【发布时间】:2019-06-16 12:50:00
【问题描述】:
目前,我有一个数据集,其中包含两列程序名称及其 CPT。例如,全膝关节置换术-27447、全髋关节置换术-27130、开放式腕管释放-64721。该数据集有 3000 行,共有 5 个 CPT 代码(5 个类别)。我正在编写一个分类模型。当我传递一些错误的输入时,例如,“开放式膝关节置换腕管释放”,它给出的输出 64721 是错误的。下面是我正在使用的代码。我可以知道我可以对我的代码进行哪些更改,以及为这个问题选择神经网络是否正确?
import pandas as pd
import numpy as np
from sklearn.model_selection import train_test_split
from sklearn.feature_extraction.text import CountVectorizer
from sklearn.feature_extraction.text import TfidfTransformer
from sklearn.neural_network import MLPClassifier
xl = pd.ExcelFile("dataset.xlsx") # reading the data
df = xl.parse('Query 2.2')
# shuffling the data
df=df.sample(frac=1)
X_train, X_test, y_train, y_test = train_test_split(df['procedure'], df['code'], random_state = 0,test_size=0.10)
count_vect = CountVectorizer().fit(X_train)
X_train_counts = count_vect.transform(X_train)
tfidf_transformer = TfidfTransformer().fit(X_train_counts)
X_train_tfidf = tfidf_transformer.transform(X_train_counts)
model= MLPClassifier(hidden_layer_sizes=(25),max_iter=500)
classificationModel=model.fit(X_train_tfidf, y_train)

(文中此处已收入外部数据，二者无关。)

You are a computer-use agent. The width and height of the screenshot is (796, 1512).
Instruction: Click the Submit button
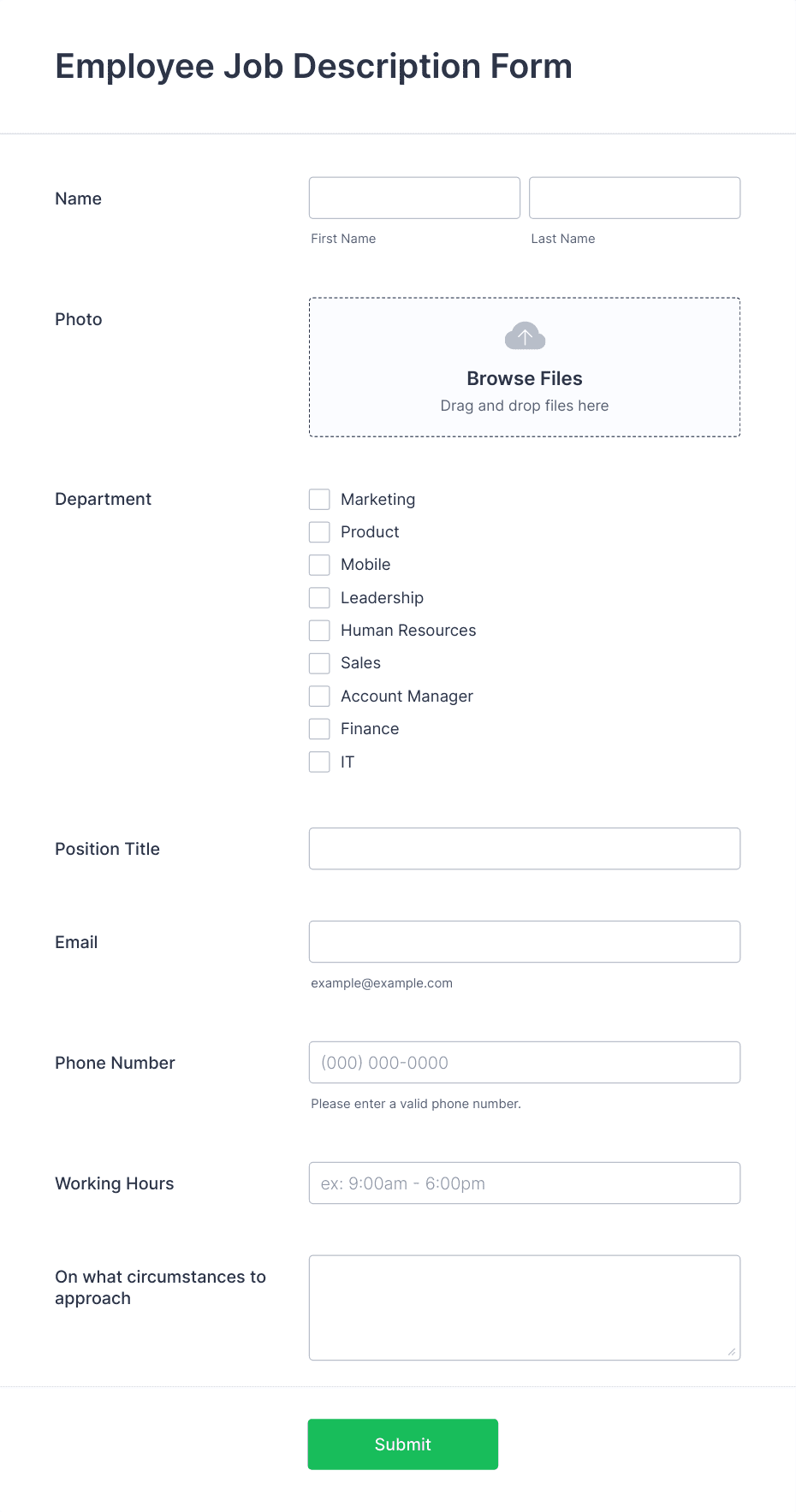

data_to_be_predicted="open knee arthroplasty carpal tunnel release"
result = classificationModel.predict(count_vect.transform([data_to_be_predicted]))
predictionProbablityMatrix = classificationModel.predict_proba(count_vect.transform([data_to_be_predicted]))
maximumPredictedValue = np.amax(predictionProbablityMatrix)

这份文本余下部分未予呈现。